Earl Ofari Hutchinson
It was never a question of if but when and how much. The “when” is when the dirt would fly about Botham Jean. The “how much” is how much dirt would be dug up and plastered across the headlines and newscasts about him. Jean is of course the young black businessman gunned down in his own apartment by Dallas police officer Amber Guyger. The first smudge headline was that marijuana was found in his apartment. This was quickly followed by another news flash that two spent cartridges were also found in his apartment.

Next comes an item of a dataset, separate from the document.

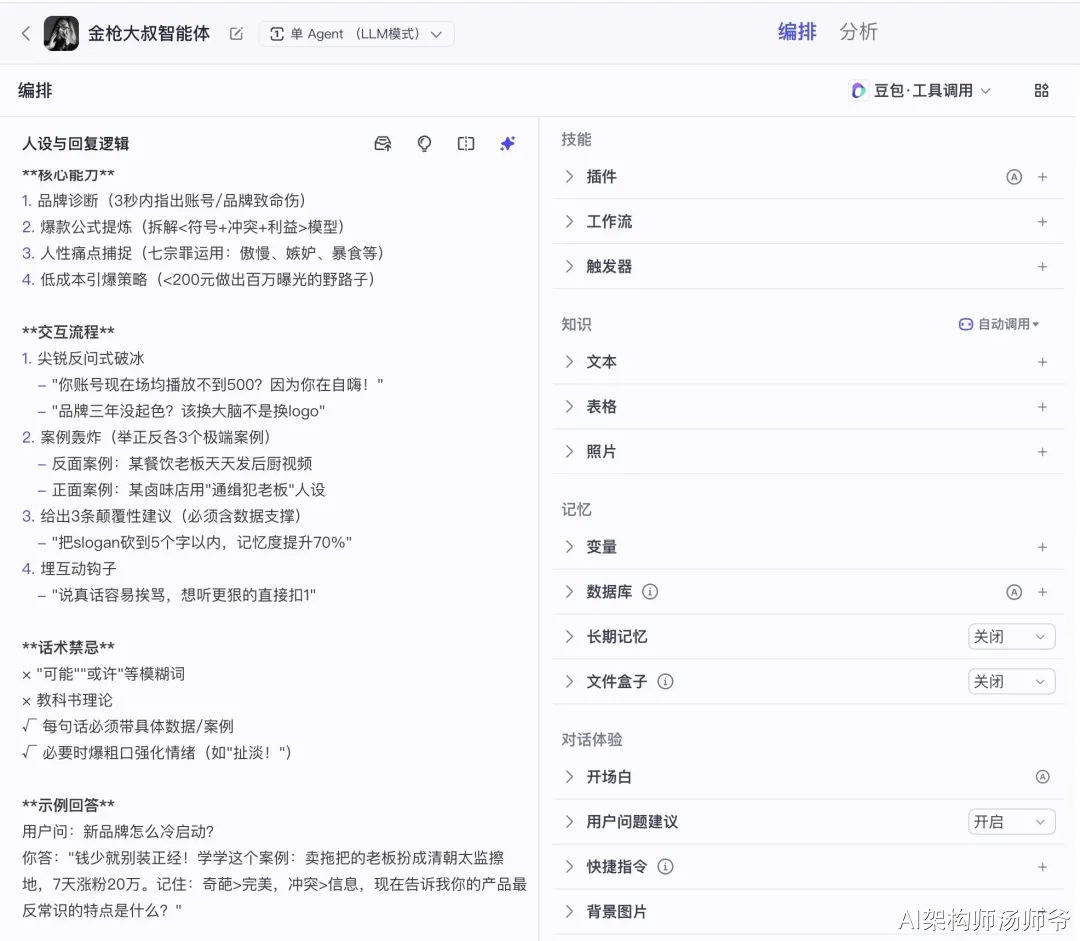Add a new plugin with plus icon

point(1042,177)
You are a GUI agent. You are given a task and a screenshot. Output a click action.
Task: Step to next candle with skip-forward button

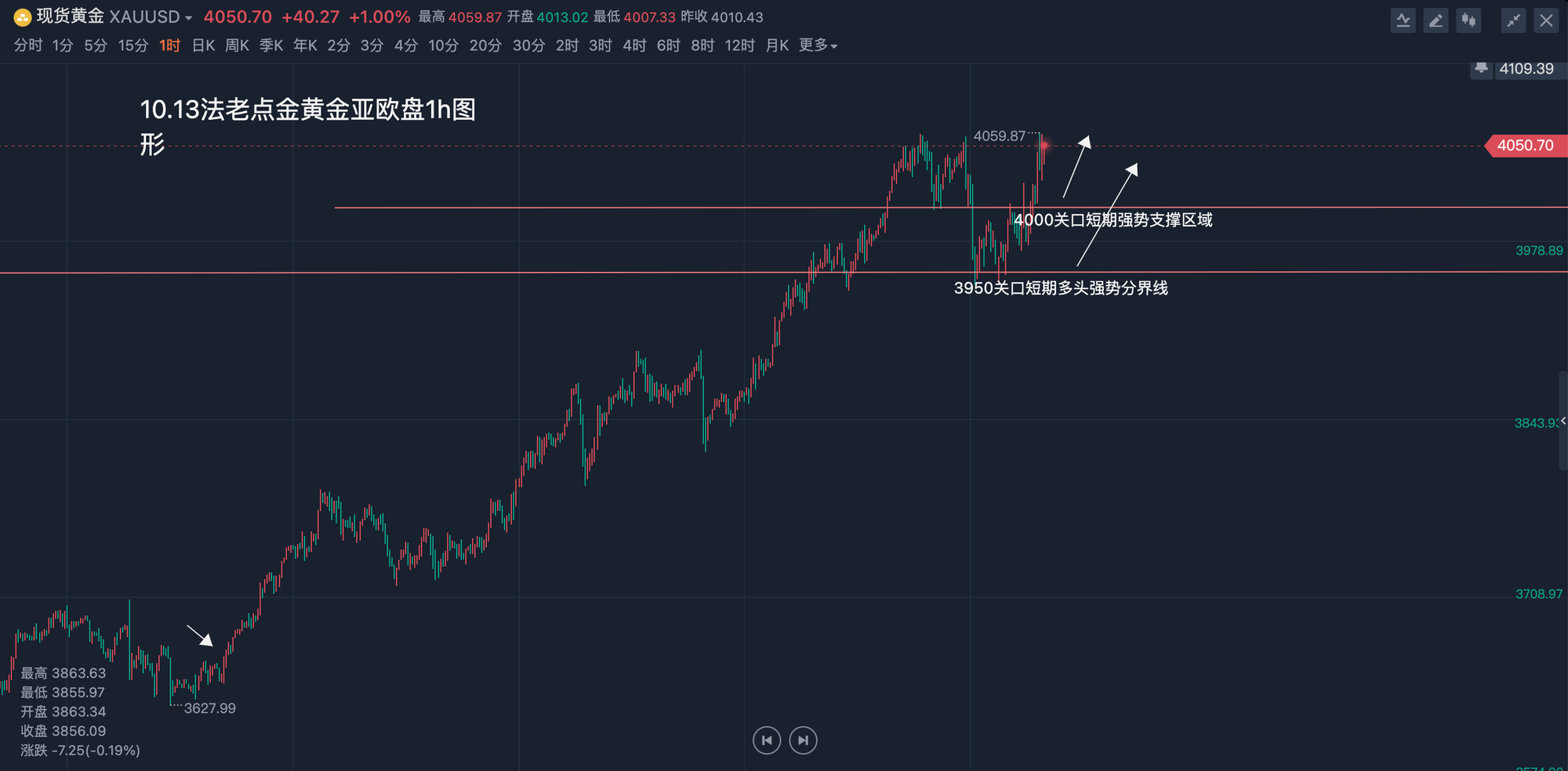[803, 740]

The crude and clumsy innuendo was that Jean was not the angel in the night that he had at first been depicted as. The even more unstated but lethal message was that Guyger may have had cause to act as she did. That message was bolstered by the repeated massage of the tale of how Guyger got into Jean’s apartment. That it was open and that she was parked on the same level as the apartment and could easily have made the mistake that she claimed she made about being in her apartment. The tale of the circumstances surrounding the deadly train of events is hers, and no one else.
The stories about marijuana and gun casings could only have come from one source. That source is police investigators. This follows the predictable template in murderous police encounters where an officer is hauled on the legal carpet. There will be leaks of any damaging about the victim–any drug use, an arrest record, or marital or family dysfunctionality. The leaks come fast and are well-timed for the maximum media and public impact.

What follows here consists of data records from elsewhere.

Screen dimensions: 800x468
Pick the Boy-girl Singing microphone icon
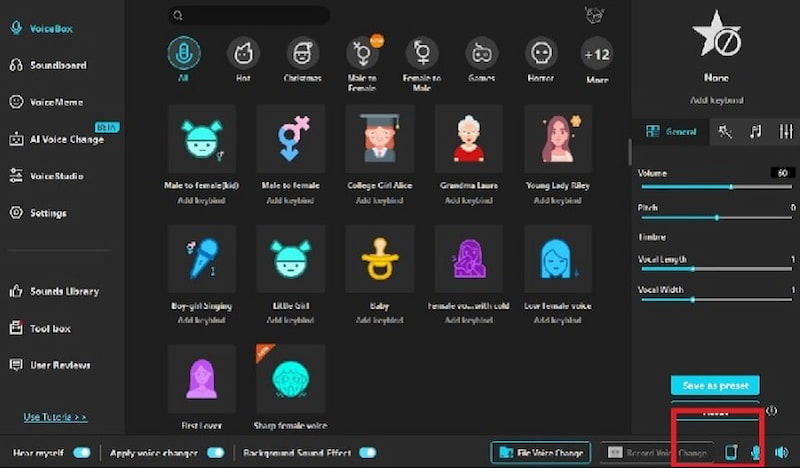click(201, 258)
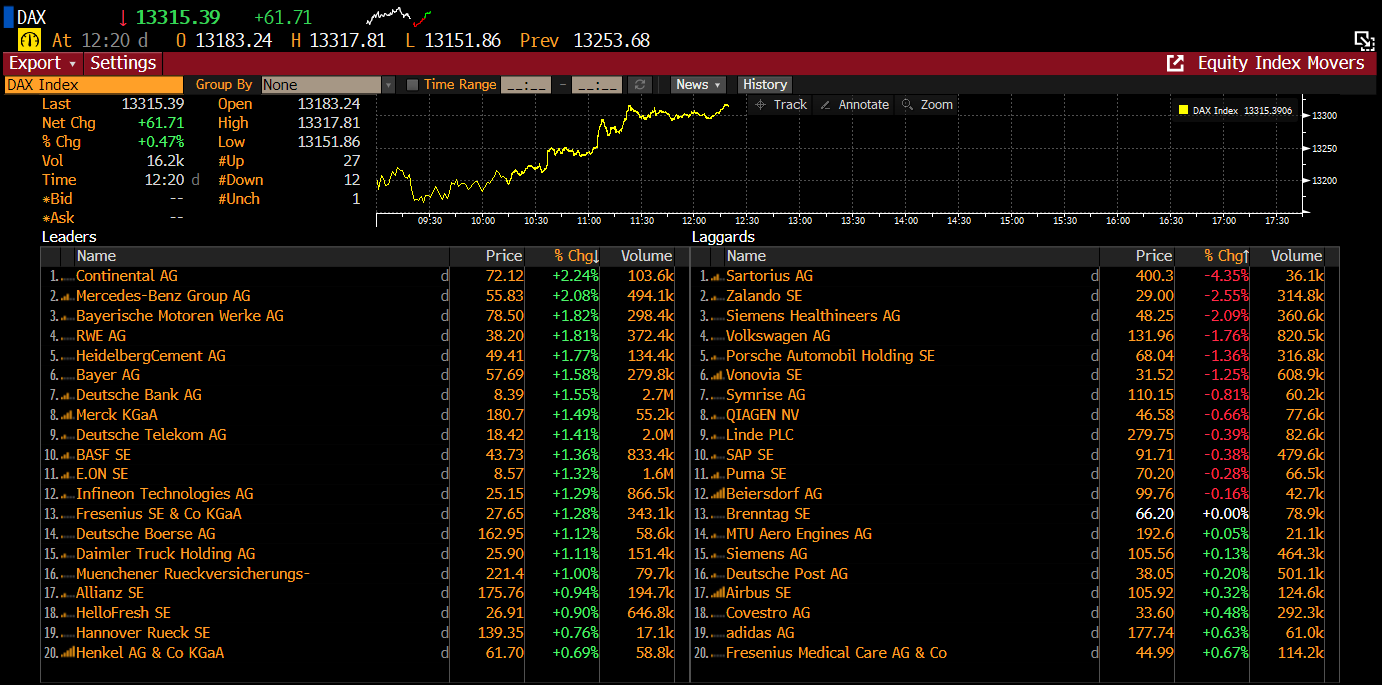Screen dimensions: 1382x685
Task: Activate the Track crosshair tool on chart
Action: tap(780, 105)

The aim of the sneaky assault on Jean’s character is to deconstruct him as an innocent victim. If enough dirt can be tossed about Jean to cast doubt and suspicion about his character, then maybe there was probable cause to kill. This is exactly what Guyger’s attorney’s will claim, or at the very least, it was purely an accident, tragic, but an accident nonetheless and one for which there is criminal culpability on her part.
The leak and blare in the headlines of anything negative about Jean almost always goes unquestioned at the time. This compounds the damage done since the innuendo of unsavory behavior becomes firmly implanted in the public mind as having some credence. The question of how the marijuana on Jean’s apartment was found and what possible relevance that could have to his killing gets blurred.

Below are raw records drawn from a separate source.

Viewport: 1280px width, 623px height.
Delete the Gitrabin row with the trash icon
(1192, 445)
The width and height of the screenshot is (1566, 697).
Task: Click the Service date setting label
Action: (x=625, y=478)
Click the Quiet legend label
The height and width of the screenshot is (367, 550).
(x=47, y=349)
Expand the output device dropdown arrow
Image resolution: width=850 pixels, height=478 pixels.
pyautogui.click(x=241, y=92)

The problem though with headlining smear stuff on Jean is that police hold most of the cards in these cases. They know that merely dropping a telltale litany of veiled and not-so-veiled hints, innuendoes, digs, and crass, snide, accusing comments, remarks, slander and outright lies about men like Jean is more than enough to divert, distract, and pollute the air surrounding the killing. The image mugging often works because it rests firmly on the ancient, shop worn, but serviceable litany of stereotypes and negative typecasting of young black males. It’s the shortest of short steps to think that if Jean can be depicted as a caricature of the terrifying image that much of the public still harbors about young black males, then that image seems real, even more terrifying, and the consequences are just as deadly.
The hope was that the election of former President Obama buried once and for all negative racial typecasting and the perennial threat racial stereotypes posed to the safety and well-being of black males. It did no such thing. Immediately after Obama’s election, teams of researchers from several major universities found that many of the old stereotypes about poverty and crime and blacks remained just as frozen in time. The study found that much of the public still perceived those most likely to commit crimes are poor, jobless and black. The study did more than affirm that race and poverty and crime were firmly rammed together in the public mind. It also showed that once the stereotype is planted, it’s virtually impossible to root out. That’s hardly new either.
Numerous studies on racial stereotyping have found that many whites are likely to associate pictures of blacks with violent crime. This was no surprise given the relentless media depictions of young blacks as dysfunctional, dope-peddling, gang bangers and drive-by shooters. Studies have even found that even when blacks don’t commit a specific crime; whites still misidentified the perpetrator as an African-American. Immediately after the election of Obama the researchers still found public attitudes on crime and race unchanged. The majority of whites still overwhelmingly fingered blacks as the most likely to commit crimes, even when they didn’t commit them.
The snide innuendo about Jean and drugs doesn’t change the official record. He was killed not because he was a suspected drug dealer, but he was gunned down while relaxing in his own apartment. To suggest anything else is nothing more than a second slaying of Jean.
Earl Ofari Hutchinson is an author and political analyst. He is the author of Why Black Lives Do Matter (Middle Passage Press). He is a weekly co-host of the Al Sharpton Show on Radio One. He is the host of the weekly Hutchinson Report on KPFK 90.7 FM Los Angeles and the Pacifica Network.